Max Mosley has ended his years-long legal dispute with Google. The case centered on the search engine's inclusion of images of the ex-Formula One president participating in an S&M sex party in its search results. Now, the two parties have reached a settlement.
After years of legal battles, former Formula One President Max Mosley and Internet giant Google have ended their dispute. SPIEGEL has learned that the two parties signed an agreement on Monday. "The dispute has been resolved to the parties' mutual satisfaction," Tanja Irion, Mosley's lawyer in Germany, said when asked about the case. Google and Mosley have agreed not to disclose the terms of the agreement. "The terms of the agreement are confidential," Mosley told SPIEGEL. "I'm satisfied and I don't want to jeopardize it."

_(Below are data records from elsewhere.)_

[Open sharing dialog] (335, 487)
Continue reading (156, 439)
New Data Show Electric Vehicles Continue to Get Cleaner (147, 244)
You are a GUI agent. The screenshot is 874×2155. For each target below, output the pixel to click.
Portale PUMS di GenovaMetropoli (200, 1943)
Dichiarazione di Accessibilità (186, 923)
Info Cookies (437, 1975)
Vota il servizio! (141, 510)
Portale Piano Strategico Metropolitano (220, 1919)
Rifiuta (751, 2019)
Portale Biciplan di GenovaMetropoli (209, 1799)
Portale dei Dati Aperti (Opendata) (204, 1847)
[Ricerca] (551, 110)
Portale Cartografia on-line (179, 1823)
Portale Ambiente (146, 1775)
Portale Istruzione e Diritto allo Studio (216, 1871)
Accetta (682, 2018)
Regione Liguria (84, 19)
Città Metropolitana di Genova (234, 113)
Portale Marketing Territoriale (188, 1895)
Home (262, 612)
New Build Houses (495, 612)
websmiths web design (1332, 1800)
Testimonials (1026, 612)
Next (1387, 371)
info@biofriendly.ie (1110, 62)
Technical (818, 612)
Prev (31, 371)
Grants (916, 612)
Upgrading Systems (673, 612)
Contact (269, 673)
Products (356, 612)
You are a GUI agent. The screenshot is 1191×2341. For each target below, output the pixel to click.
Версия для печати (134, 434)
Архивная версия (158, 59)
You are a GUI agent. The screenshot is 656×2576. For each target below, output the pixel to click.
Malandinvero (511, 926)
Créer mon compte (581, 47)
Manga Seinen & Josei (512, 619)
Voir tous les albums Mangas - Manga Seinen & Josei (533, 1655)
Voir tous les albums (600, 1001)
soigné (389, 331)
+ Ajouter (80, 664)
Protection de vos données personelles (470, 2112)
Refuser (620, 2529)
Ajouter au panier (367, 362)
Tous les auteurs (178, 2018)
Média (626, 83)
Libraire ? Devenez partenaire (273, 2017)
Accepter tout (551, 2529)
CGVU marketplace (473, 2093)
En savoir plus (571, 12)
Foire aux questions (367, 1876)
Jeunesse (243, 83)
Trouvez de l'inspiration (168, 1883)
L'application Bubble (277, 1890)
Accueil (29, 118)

The case spent years working its way through courts in France, Germany and Great Britain. Mosley sued Google because the company refused to filter illegal images of a private S&M party held by Mosley out of its search results. Mosely has successfully sued hundreds of Web site operators for violating his privacy by repeatedly showing the images. A British tabloid newspaper secretly filmed Mosely in 2008 during a private sex party and then posted it on the web. Courts in Paris and Hamburg had already ordered Google to remove the images from its results.
Hamburg's higher regional court had planned to rule on Google's appeal against the decision on May 19, but that decision has now become moot. Contacted on Wednesday night, the court said it was unaware of the agreement between Mosley and Google.